[begin Document excerpt]

He also now serves on the Whiteside County Board, although he's not seeking re-election because of his run for the Legislature.
"I had probably the greatest experience being allowed to do these things because I've worked with and under some of the best community leaders that a community could have," Arduini said.
"It provided me the opportunity to learn from them how things get accomplished, how good things get accomplished."
Now, he's ready to move to the next level: the state Legislature.
He's running in the March 20Democratic Party primary against Mike Smiddy of Hillsdale. The winner will challenge freshman incumbent state Rep. Rich Morthland, R-Cordova, for the seat representing the 71st House District.
The redrawn district includes the Sterling-Rock Falls area after the election.

Arduini grew up in Rock Falls and graduated from Newman Central Catholic High School. His wife, Sandra, graduated from Sterling High School.
"We met at a Newman-Sterling football game," he said. "She just came bounding down the stairs, and I saw her and asked a friend who she was. That was it. We went for a car ride that night, and the rest is history 45 years later."

[end Document excerpt]
[begin Recorded data]

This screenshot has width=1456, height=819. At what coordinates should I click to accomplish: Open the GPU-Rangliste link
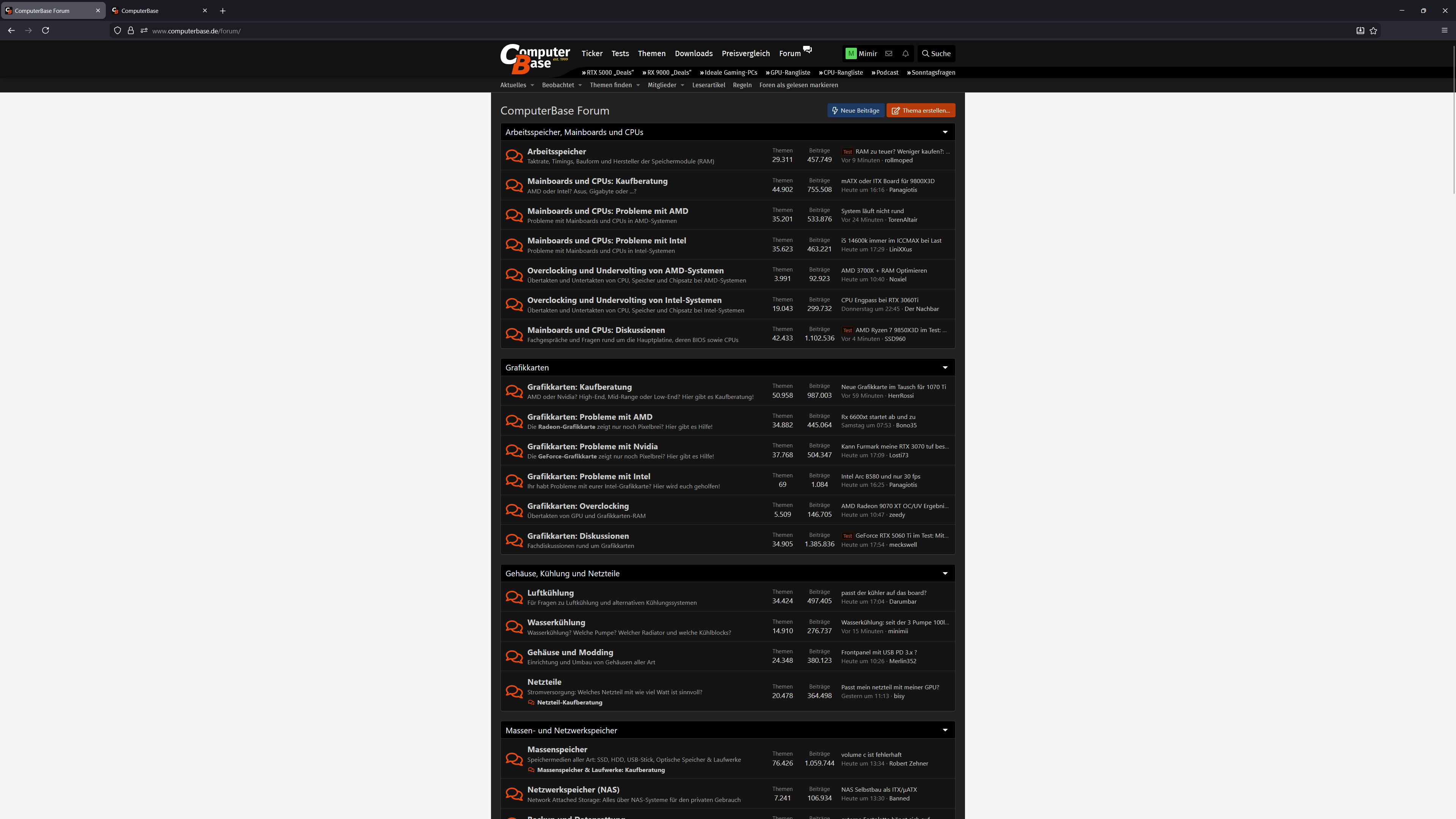tap(788, 72)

[end Recorded data]

→ **The tasks**
**1.** Answer these about the article on Arduini's run for the state Legislature:
(a) Who is Arduini's opponent in the Democratic primary?
(b) From which high school did Arduini graduate?
(c) Where did Arduini and his wife, Sandra, meet?
**2.** Extend the article on Arduini's run for the state Legislature with a few more sentences that follow on from its final paragraph.

→ **Solved tasks**
**1.**
(a) Mike Smiddy of Hillsdale.
(b) Newman Central Catholic High School.
(c) At a Newman-Sterling football game.

**2.**
They stayed together when Arduini was stationed in Norfolk, Va. He'd go on frequent cruises to the Caribbean, and it was on one trip to the Mediterranean that he found out his son, Jimmy, was born.
Sandra and James would come to visit when he wasn't on cruises, and they'd rent a little house in Norfolk or Portsmouth for the summer.
After retiring from the Navy, Arduini went back to school, getting an associate degree from Sauk Valley Community College, then attending Northern Illinois University for a few semesters.
He didn't finish the political science degree he was pursuing because of family matters.
His younger son Dustin, 2 at the time, had a shard of plate fly into his eye. That made Arduini decide it was time to be with his family full time.
"It was very hectic," he said. "We were very poor. We lived in a little house over in Rock Falls. The rent was $6,250. It had an oil heater that sat in the living room, and that was the heat for the entire house."
Arduini went to work in the insurance business, and when he got burned out about 20 years later, he decided to give school another go, pursuing bachelor's degrees in accounting and business administration.
Like his wife -- Sandra was the assistant to the superintendent -- Arduini found his calling in education, first at the Whiteside Area Career Center, where he coordinated partnerships between the school and area businesses, and then at the Morrison Institute of Technology, where he'd go around to schools talking to students about what the school had to offer.
The MIT job took Arduini to the Chicago area, where he'd make his pitch to students at inner -city and suburban schools.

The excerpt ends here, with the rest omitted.